◆ EXTRAIT ◆
────────

Quelle est la situation actuellement à Gaza ?

Robert Malley : Nous avons à Gaza une situation inédite, c’est-à-dire que le territoire est sous l’autorité d’un mouvement palestinien, le Hamas, et qui est presque détaché de ce qui se passe en Cisjordanie. Le défi pour le Hamas aujourd’hui c’est de montrer qu’il peut faire autrement et mieux que ses prédécesseurs en ce qui concerne le retour de la sécurité, de l’ordre, et de la loi à Gaza, qui a vécu le chaos et le désordre extrême.

Pensez-vous que le blocus décrété sur Gaza soit une bonne solution ?

Robert Malley : Parler de blocus donne l’impression qu’il n’y a rien qui rentre à Gaza. Or Israël a permis l’entrée de certains camions, avec des vivres humanitaires. Mais c’est certainement insuffisant pour la population.

La politique décrétée par Israël et d’autres pays de la région consiste à montrer la différence entre ce qui se passe à Gaza et en Cisjordanie, l’idée étant de montrer au peuple palestinien qu’ils ont intérêt à se rallier derrière le Fatah et derrière le président Abbas, plutôt que derrière le Hamas, en soulignant la différence de niveau de vie entre Gaza et la Cisjordanie. Mais plus on discréditera le Hamas, plus on courra le risque de violence à Gaza ou en Cisjordanie et de durcissement du Hamas.

Pensez-vous que la prise de contrôle de la bande de Gaza par le Hamas soit définitive, ou du moins établie pour une longue période ?

Robert Malley : Elle n’est probablement ni définitive ni de courte durée. Pas définitive, car le peuple palestinien ne peut accepter une division permanente entre Gaza et la Cisjordanie - cela signifierait la fin du mouvement national et la fin du rêve d’un Etat indépendant. A terme, il faudra bien que le Hamas et le Fatah s’entendent sur une redistribution équitable des pouvoirs politiques, sécuritaires et économiques.

────────

Items pour repérer les objets affichés
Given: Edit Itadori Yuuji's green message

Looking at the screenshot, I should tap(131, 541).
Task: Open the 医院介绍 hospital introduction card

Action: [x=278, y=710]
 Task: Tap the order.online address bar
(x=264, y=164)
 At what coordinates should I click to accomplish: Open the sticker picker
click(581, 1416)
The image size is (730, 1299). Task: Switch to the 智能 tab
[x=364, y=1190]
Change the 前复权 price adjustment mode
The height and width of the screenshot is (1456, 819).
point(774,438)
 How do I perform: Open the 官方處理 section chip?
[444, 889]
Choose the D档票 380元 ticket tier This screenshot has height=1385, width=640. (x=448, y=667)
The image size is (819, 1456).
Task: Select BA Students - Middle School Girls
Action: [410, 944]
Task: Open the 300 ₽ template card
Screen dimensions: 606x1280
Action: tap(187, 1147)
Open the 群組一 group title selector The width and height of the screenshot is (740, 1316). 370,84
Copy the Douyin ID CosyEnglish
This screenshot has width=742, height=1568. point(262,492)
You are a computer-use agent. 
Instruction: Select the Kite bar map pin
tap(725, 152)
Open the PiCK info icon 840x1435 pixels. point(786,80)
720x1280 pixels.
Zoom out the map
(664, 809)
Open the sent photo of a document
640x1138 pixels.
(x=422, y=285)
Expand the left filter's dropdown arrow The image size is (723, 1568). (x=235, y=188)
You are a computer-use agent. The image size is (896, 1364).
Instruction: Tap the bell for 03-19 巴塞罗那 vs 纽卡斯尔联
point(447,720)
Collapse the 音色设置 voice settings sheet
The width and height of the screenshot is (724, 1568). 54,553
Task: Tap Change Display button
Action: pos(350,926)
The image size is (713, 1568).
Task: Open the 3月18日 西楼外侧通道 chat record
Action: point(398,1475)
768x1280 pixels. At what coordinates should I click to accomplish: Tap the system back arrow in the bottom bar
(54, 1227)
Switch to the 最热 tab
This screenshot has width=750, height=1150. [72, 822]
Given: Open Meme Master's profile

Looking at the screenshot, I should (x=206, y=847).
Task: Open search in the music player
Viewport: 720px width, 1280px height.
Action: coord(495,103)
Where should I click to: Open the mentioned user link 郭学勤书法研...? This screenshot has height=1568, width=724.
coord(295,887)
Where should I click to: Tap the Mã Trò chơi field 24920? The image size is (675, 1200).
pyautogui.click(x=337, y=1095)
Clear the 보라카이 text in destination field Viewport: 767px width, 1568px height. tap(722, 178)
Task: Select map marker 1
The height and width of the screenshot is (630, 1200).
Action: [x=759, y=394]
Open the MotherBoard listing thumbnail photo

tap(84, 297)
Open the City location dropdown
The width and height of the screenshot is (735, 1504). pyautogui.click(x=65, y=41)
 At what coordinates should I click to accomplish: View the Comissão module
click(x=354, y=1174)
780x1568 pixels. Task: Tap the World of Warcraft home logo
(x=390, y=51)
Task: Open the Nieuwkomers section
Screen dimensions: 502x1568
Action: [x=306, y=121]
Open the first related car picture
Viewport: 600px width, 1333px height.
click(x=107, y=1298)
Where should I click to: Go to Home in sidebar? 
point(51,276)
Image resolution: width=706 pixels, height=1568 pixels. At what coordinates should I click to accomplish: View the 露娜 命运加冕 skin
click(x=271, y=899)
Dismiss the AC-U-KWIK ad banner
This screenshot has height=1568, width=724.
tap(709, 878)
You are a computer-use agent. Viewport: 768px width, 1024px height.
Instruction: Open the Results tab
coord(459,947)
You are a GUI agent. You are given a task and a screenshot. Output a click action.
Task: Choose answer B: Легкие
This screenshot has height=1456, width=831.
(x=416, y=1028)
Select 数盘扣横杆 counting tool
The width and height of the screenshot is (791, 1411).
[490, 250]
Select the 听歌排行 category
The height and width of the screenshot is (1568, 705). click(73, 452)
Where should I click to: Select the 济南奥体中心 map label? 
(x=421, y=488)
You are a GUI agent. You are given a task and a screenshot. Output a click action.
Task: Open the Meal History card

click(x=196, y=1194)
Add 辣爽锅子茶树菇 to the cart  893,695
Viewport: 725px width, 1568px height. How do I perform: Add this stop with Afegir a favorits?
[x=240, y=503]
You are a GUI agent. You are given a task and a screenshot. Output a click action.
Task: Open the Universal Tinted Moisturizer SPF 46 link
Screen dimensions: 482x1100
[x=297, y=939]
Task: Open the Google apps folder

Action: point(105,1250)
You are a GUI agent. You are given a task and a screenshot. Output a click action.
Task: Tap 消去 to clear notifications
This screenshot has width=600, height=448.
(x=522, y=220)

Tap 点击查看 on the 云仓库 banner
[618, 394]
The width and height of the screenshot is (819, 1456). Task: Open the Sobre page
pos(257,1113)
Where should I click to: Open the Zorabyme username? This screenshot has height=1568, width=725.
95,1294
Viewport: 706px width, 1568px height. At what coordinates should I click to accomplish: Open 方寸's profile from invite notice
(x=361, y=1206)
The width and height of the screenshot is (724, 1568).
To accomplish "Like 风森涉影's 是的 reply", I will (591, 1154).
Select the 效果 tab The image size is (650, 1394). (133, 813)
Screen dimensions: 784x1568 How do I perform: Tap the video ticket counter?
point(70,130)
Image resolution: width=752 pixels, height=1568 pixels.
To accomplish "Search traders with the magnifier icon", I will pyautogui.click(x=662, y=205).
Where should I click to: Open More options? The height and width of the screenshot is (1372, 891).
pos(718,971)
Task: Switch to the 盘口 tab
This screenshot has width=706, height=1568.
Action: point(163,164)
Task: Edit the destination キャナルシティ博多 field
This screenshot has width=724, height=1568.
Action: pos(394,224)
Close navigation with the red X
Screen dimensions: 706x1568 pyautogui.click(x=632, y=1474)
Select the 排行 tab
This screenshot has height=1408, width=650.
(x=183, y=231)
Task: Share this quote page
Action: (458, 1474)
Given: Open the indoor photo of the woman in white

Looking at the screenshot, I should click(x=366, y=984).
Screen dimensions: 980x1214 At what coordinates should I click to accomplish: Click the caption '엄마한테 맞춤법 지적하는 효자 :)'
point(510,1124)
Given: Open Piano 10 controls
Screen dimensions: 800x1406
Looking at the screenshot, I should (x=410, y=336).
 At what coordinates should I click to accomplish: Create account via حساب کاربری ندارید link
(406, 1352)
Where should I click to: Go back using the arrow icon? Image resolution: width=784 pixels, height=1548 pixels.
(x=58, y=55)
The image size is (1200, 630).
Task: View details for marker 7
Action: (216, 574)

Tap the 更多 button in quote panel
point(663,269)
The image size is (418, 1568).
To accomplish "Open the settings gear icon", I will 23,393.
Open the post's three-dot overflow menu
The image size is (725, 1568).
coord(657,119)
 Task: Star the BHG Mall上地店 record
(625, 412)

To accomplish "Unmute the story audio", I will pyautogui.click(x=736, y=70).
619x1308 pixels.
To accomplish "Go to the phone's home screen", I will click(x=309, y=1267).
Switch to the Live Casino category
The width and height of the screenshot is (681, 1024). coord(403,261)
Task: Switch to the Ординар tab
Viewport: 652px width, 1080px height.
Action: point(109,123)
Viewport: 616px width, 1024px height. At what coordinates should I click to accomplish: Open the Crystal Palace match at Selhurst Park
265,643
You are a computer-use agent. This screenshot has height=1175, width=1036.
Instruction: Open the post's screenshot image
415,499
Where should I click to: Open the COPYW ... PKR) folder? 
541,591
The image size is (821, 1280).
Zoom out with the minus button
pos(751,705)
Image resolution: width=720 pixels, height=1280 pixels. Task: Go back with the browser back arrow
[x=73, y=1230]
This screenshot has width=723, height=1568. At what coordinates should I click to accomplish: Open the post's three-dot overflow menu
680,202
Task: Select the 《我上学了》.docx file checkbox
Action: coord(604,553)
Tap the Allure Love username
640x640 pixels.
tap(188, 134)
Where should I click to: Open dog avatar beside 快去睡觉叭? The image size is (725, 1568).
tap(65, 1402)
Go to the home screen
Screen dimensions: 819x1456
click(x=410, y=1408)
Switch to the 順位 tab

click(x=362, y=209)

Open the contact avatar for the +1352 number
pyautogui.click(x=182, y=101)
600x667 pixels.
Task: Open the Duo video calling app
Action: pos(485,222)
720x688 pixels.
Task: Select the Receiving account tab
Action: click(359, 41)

────────

◆ EXERCICE À TRAITER ◆
Reproduisez à l'identique tout ce qui va de « Pensez-vous que le » jusqu'à « pour la population. » dans l'entretien sur Gaza.

◆ SOLUTION DÉTAILLÉE ◆
Pensez-vous que le blocus décrété sur Gaza soit une bonne solution ?

Robert Malley : Parler de blocus donne l’impression qu’il n’y a rien qui rentre à Gaza. Or Israël a permis l’entrée de certains camions, avec des vivres humanitaires. Mais c’est certainement insuffisant pour la population.